Hewlett-Packard shares fell 6 per cent yesterday after the computer and printer company reported lower- than- expected revenues for the final quarter before its controversial purchase of Compaq Computer Corporation.
The firm, which employs 4,500 staff in the Republic and Northern Ireland, said revenues for the second quarter ended April 30th fell to $10.6 billion (€11.68 billion)from $11.7 billion a year earlier.
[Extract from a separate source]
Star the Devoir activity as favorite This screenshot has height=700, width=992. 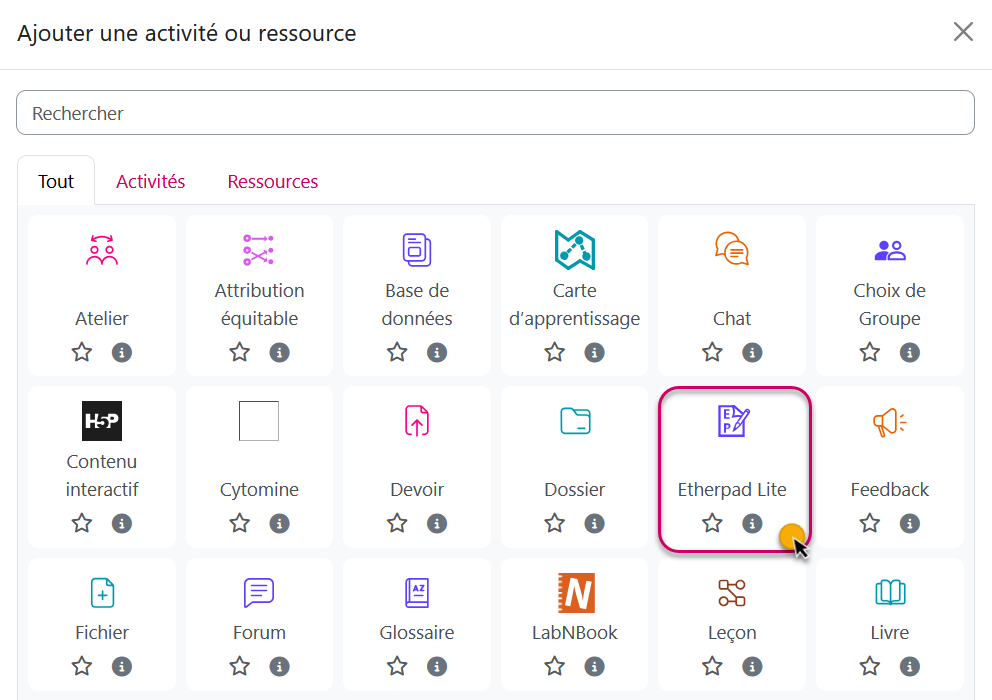click(x=397, y=523)
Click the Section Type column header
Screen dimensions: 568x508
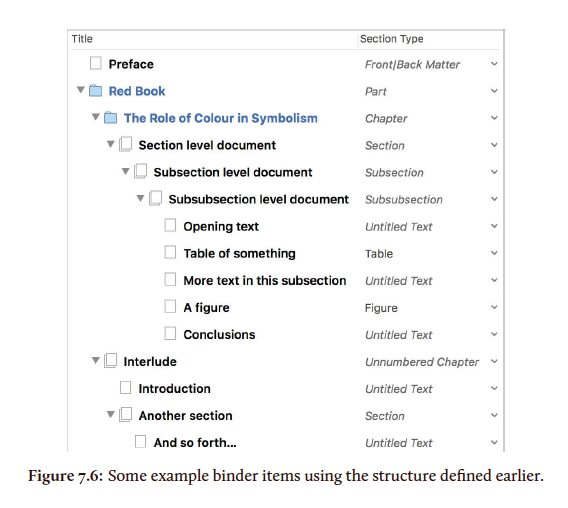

The results missed the analysts' average estimate of $11.1 billion compiled by Thomson Financial/First Call.
Hewlett-Packard also said it saw no signs of meaningful improvement in the industry until 2003, but executives said they were not losing ground to competitors in the wake of the just-closed merger with Compaq Computer, the largest in technology history.
Hewlett-Packard posted a net profit of $252 million, or 13 US cents per diluted share, a leap up from $47 million or two US cents per share in the quarter a year earlier.
Excluding one-time items, the firm posted a pro forma operating profit of $498 million, or 25 US cents per diluted share for its second fiscal quarter, ended April 30, compared with $336 million, or 17 cents per share in the quarter a year earlier.
That met both Hewlett-Packard's own target, set three months ago, and analyst expectations, although revenue missed Wall Street expectations of $11.1 billion.
"Everybody's revenue forecast for the company is going to come down," said Lehman Brothers analyst, Mr Dan Niles. Revenue fell in all segments of the firm's business.